Task to complete
Both the line containing "Where should I click to: Select the 1H17" and the line containing "Open the Geometry" belong to the span. Output exactly that span from the listing below, and nothing outside it.

Data listing
= Beginning of Section =

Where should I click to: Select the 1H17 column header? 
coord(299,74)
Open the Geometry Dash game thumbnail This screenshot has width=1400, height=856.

= End of Section =
= Beginning of Section =

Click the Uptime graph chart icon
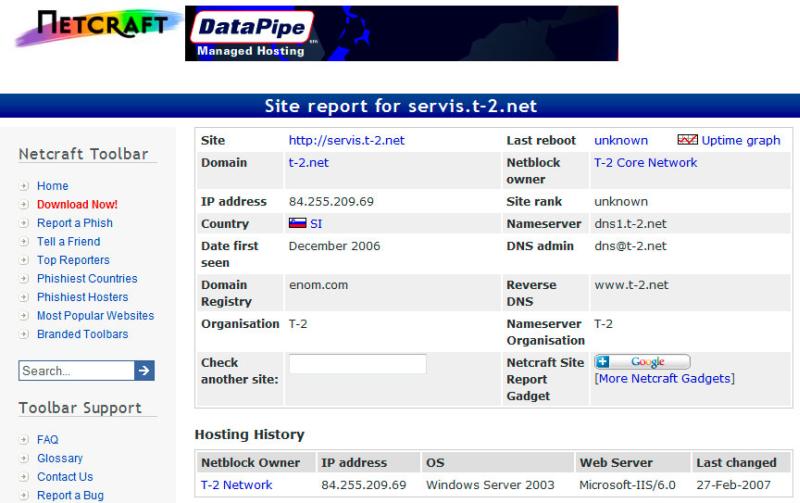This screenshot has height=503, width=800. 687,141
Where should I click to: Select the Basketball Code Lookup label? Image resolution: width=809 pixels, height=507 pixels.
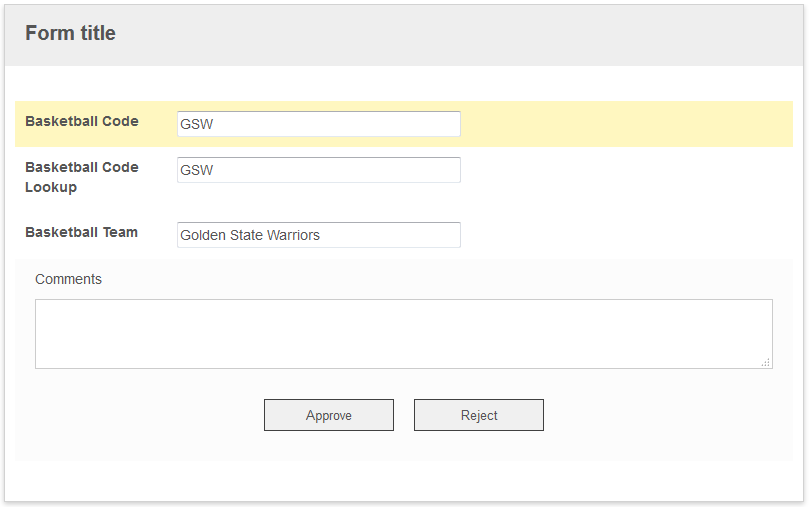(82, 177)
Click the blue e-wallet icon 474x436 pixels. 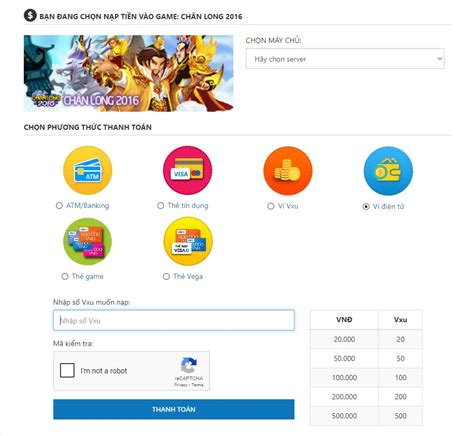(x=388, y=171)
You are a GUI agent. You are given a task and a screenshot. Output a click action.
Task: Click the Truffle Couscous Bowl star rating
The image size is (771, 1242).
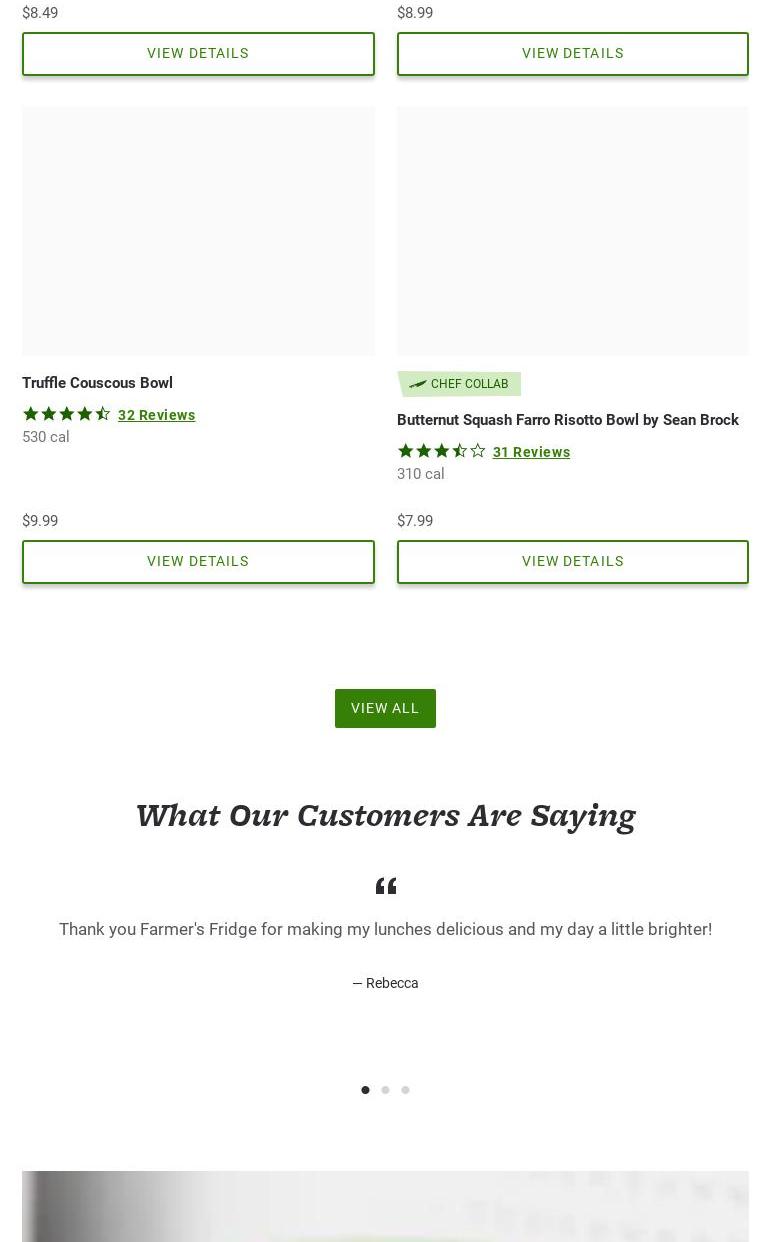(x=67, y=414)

= End of Section =

Written solution
Where should I click to: Select the 1H17 column header? 
coord(299,74)
Open the Geometry Dash game thumbnail This screenshot has width=1400, height=856.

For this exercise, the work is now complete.